体験入店の日。友人と遊びに行ってくるから今日は遅くなるよと家族に嘘をついて家を出た。近所に住む友人と落ち合い、一緒にバスに揺られ川口のキャバクラを目指した。22時から0時の労働条件であったが、面談や説明があるから店には20時に到着するよう指示を受けていた。20時ちょっと前に川口のキャバクラ店に入ると、まだ人はおらずシーンとしていた。出入り口でドギマギしながら友人と立ち止まっていると、黒服を着た男性が奥の方からこちらへやってきた。やってきた男性に小部屋に案内され、パイプ椅子に座るよう促された。椅子に座ると、黒服の男性から名前や年齢、なんでバイトをしたいのかなど簡単に聞かれた後、じゃあ22時から働いてもらいましょう!と晴れてキャバ嬢になる資格を得ることができたのであった。「君たちは仲が良さそうだからキキララでいこう」この黒服のセンスによりわたしがキキ、友人がララ、2人合わせて川口のキキララとして働くことになったのであった。キキララのキキって男じゃなかったっけ?とどうでもいいことに不満を感じながらも黒服と一緒に更衣室へと向かいキャバ嬢になる準備をした。「ドレスは今日持っていないよね?用意するから」と言って黒服は部屋の奥の方から2着のドレスを持ってきてくれた。1着は少し長めのロングドレス、もう1着はチューブトップにやたらスカートの短いショートドレス。どっちのドレスもセンスが最悪であった。(どっちも着たくないわぁ...)そう思いながら友人を見ると友人も同意というような顔つきでチラッとわたしを見た。強いて選ぶなら露出の少ないロングが良いなと思いながら黙ってドレスを見つめていると、友人も同意というような顔つきでスッとロングのドレスを黒服から受け取ったのであった。(え...わたしこの短いドレスなの?)と思いながらも平和主義な私は黙ってやけに短いショートドレスを受け取った。じゃあここで着替えてねと言って黒服が部屋を去ると、私はあることに気がついたのであった。やけに短いドレスからワキガみたいな臭いがする。結構臭かった。おそらく、巡る巡る時の中でこのやけに短いドレスが様々なキャバ嬢に着回され、キャバ嬢達の汗と涙の結晶、それがこのドレスに染み付いているということがわかったのであった。そんなありがたいドレスに対して募る想いは「洗濯しろ」であり、センスも悪いしダサいし臭いし益々着るのが嫌になったのであった。

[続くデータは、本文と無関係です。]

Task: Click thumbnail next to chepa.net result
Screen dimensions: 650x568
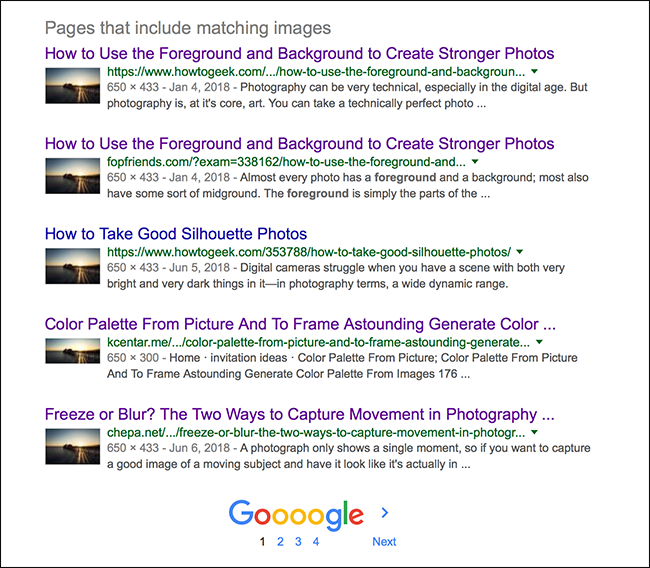Action: [73, 447]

着替えてみると私のムチムチした足と二の腕は予想通り露わとなり、我ながらマジで下品な仕上がりであった。せめて髪くらいきちんとしたいという気持ちであったが、そんな技術もなければセットする道具もないのでクリップみたいなもので適当にアップにしてそれなりに見えるよう努力をした。しかしその努力も虚しく、頭はグシャグシャドレスはピチピチおまけにクサイときたもんだから憂鬱でしかなった。

21時を過ぎると続々とキャバ嬢達が来店し、今まで友人と私しかおらずスカスカだった更衣室はお姉様方で満杯になった。お姉様方は小慣れた様子で綺麗なドレスに着替え髪を整え、着々と準備をしていった。きっとドレスも皆自前なのであろう。自分もその一員として働くことなど忘れてただただ綺麗にドレスアップしていくキャバ嬢の皆さんの様子に見惚れたのであった。

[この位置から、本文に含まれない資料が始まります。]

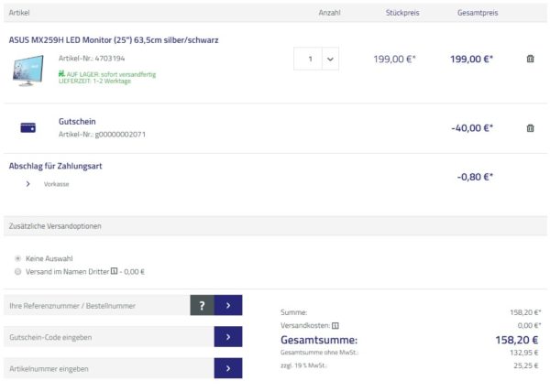Open the ASUS MX259H LED Monitor product link
The height and width of the screenshot is (392, 550).
point(114,40)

22時。開店の時間である。新参者の川口のキキララはまず店内の控え場みたいな椅子に座っているよう指示を受けた。まだオープンしたばかりで客がほとんどいない状態であった。新入りがついても問題ない客が現れるまで川口のキキララは出番を待った。30分くらい待機したくらいだろうか。「キキさん!ララさん!行ってください!」黒服に声をかけられ、ようやくキキララにGOサインが出たのだ。ドキドキしながら川口のキキララは指定された客の元へと向かい「キキです、ララです」と挨拶をした。すると「キキララちゃんかぁ〜」とお客さんは予想通りのリアクションで初仕事のキキララを迎え入れてくれたのであった。初めてのお客さんは40代くらいのおじさんだったと思う。緊張していることもあり会話の内容をほとんど覚えていない。座って10分たったくらいであろうか。「キキさん!ララさん!行ってください!」再び黒服に声をかけられ、新しいお客さんのもとへと向かった。次についたお客さんは結婚式の参列帰りの30代くらいの男性グループであった。「キキです、ララです」とお決まりの挨拶をすると「キキララちゃんだ〜」と予想通りの声がまた返ってくるのだからキキララは良い仕事をしているとサンリオに感謝するのであった。年齢も割と近いこともありここのお客さんとは割とよく話した印象であった。ボサボサでムチムチで臭くても「19歳でーす」と言っていればそれなりにウケたのでありがたい席であった。お酒を1杯キャバ嬢にご馳走するとキャバ嬢に500円のマージンが入る仕組みだとわかるれば1杯ご馳走してくれ、引き出物のバームクーヘンをくれたりとお客さんに結構良くしてもらえるもんだから「キャバ嬢っていいかも〜」なんてその気になったりしていた。その後も「キキさん!ララさん!行ってください」と再び黒服の合図で席を移動。夜の蝶とはこのことかしらなんて思いながらあちこちの席へと飛び回りあっという間に約束の0時となったのであった。もう終わったのか。これが初キャバ嬢の感想であった。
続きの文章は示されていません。